In the past six months, IS has lost about 30 percent of the area it controlled in the heady summer months of 2014. By the end of this year, it is likely to have lost significantly more than that.
Palmyra, one of its prized catches, is under imminent threat of recapture by a conglomerate of Russian, Iranian and Syrian forces. And Mosul, where the IS insurrection in Syria morphed into a phenomenon that imperiled the regional order, is under increasing threat from regrouping US-backed Iraqi forces.
They talked about which societies would crumble first. IS now contends that geography was a means to its ultimate ends, which were always to spread its influence far and wide. The group’s most senior leaders, among them the still recuperating IS leader Abu Bakr al-Baghdadi, are implacably ideological, convinced of their role as custodians of an ultra-radical reading of Islamic teachings and compelled to fight anyone who does not submit to their worldview.
IS leaders believe that European societies are easily weakened through savagery. One of the IS members said the group’s senior officials had a deep understanding of the European political architecture and of the fears of its people.
“At the meeting, they talked about which societies would crumble first and what that would mean. They thought big attacks would lead to pressure on the EU and even NATO. This would be ideal for them,” he said.
In and around Tabqa, and into Iraq’s Anbar Province, the group is also focusing its efforts on controlling populations. Over the past two years, it has positioned itself as the de facto representative of the region’s Sunni Muslims — when a political process in Iraq and Syria has failed to do so.
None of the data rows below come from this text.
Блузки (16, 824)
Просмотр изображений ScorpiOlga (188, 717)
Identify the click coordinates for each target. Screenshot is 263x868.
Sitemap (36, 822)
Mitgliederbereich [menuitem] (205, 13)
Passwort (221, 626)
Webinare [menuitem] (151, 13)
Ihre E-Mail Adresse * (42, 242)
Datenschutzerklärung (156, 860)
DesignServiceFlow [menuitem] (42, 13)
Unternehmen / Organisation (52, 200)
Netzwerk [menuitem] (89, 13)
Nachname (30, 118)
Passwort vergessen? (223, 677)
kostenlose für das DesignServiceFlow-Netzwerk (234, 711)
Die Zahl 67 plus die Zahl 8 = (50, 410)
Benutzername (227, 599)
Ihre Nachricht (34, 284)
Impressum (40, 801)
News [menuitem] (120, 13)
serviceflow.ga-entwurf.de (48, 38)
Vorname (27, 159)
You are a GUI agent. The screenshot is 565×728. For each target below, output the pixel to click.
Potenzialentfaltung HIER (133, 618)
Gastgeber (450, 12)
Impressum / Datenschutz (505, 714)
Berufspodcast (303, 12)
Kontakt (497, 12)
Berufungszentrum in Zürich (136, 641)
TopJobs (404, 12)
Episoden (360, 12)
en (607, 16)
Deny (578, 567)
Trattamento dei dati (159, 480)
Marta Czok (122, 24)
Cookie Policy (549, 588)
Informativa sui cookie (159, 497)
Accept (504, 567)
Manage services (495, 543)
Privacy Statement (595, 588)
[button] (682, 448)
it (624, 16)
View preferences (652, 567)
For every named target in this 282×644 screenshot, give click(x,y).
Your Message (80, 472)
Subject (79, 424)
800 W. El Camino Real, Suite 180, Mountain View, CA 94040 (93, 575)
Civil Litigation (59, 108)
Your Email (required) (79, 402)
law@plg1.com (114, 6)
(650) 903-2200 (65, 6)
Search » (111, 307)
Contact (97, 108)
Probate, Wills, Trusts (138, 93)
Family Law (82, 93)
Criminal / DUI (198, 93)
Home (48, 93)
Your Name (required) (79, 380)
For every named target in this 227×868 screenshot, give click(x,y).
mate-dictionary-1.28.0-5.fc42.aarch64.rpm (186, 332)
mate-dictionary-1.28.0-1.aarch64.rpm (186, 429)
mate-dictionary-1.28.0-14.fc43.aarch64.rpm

IS messaging feeds heavily off a sense of disenfranchisement among Sunni communities who have lost power and influence over the past 13 years in Iraq, Syria and Lebanon.
Here too, physical geography matters less than dictating terms over population centers.
While the group is clearly on the back foot militarily in some corners of its “caliphate,” its strategic goals are now perhaps more in reach than ever before.
“They think a lot about this,” one of the IS members said. “They think they know you better than you know yourselves.”